Multi-Source Unsupervised Domain Adaptation with Prototype Aggregation
Min Huang, Zifeng Xie, Bo Sun, Ning Wang
TL;DR
This work tackles multi-source unsupervised domain adaptation by introducing PAMDA, a prototype-based framework that simultaneously models class- and domain-level discrepancies with a group of learned prototypes. It employs a similarity-based transferability weighting to selectively align source prototypes to target features and to utilize only reliable target pseudo-labels for target-prototype construction, thereby mitigating noise and negative transfer. The method optimizes a dual objective that combines source supervision with prototype-guided alignment, formalized through class- and domain-prototype discrepancies $D_c$ and $D_d$, and supported by a theoretical bound on target error that is reduced as $L_{cls}$ and $D$ are minimized.

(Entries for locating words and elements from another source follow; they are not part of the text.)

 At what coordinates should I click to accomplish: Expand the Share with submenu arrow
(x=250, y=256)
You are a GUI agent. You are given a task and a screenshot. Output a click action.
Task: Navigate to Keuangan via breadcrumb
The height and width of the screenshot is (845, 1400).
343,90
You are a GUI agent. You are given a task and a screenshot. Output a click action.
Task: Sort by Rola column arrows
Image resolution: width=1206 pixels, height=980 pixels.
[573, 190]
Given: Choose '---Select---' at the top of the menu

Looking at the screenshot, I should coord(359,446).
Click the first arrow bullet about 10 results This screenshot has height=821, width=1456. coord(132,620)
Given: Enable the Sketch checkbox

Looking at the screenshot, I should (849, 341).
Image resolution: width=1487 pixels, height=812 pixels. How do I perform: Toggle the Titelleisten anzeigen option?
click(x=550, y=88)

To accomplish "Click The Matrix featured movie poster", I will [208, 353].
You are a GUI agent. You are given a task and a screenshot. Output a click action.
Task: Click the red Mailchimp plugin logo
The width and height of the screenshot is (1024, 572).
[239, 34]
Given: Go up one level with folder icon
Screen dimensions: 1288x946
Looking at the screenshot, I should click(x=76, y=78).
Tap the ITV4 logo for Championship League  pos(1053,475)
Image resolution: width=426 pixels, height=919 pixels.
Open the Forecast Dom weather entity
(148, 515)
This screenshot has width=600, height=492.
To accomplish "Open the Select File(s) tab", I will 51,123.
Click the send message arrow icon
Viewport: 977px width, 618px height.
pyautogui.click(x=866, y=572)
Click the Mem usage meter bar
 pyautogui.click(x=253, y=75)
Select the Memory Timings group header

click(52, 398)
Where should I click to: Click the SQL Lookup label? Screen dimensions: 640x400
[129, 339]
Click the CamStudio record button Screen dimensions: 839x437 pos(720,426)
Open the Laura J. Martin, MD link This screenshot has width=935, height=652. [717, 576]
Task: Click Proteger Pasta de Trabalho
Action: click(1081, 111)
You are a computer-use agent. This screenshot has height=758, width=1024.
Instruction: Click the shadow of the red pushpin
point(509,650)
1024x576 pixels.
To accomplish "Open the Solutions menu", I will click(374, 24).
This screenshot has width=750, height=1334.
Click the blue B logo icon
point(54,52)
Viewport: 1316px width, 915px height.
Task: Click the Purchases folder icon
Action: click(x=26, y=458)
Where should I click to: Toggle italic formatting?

Empirically, PAMDA achieves state-of-the-art or competitive performance on three standard MSDA benchmarks (Digits-5, Office-Caltech-10, Office-31), with ablations and visualizations corroborating the effectiveness of class- and domain-level prototype alignment and the robustness to hyperparameter choices.
Abstract
Multi-source domain adaptation (MSDA) plays an important role in industrial model generalization. Recent efforts on MSDA focus on enhancing multi-domain distributional alignment while omitting three issues, e.g., the class-level discrepancy quantification, the unavailability of noisy pseudo-label, and source transferability discrimination, potentially resulting in suboptimal adaption performance. Therefore, we address these issues by proposing a prototype aggregation method that models the discrepancy between source and target domains at the class and domain levels. Our method achieves domain adaptation based on a group of prototypes (i.e., representative feature embeddings). A similarity score-based strategy is designed to quantify the transferability of each domain. At the class level, our method quantifies class-specific cross-domain discrepancy according to reliable target pseudo-labels. At the domain level, our method establishes distributional alignment between noisy pseudo-labeled target samples and the source domain prototypes. Therefore, adaptation at the class and domain levels establishes a complementary mechanism to obtain accurate predictions. The results on three standard benchmarks demonstrate that our method outperforms most state-of-the-art methods. In addition, we provide further elaboration of the proposed method in light of the interpretable results obtained from the analysis experiments.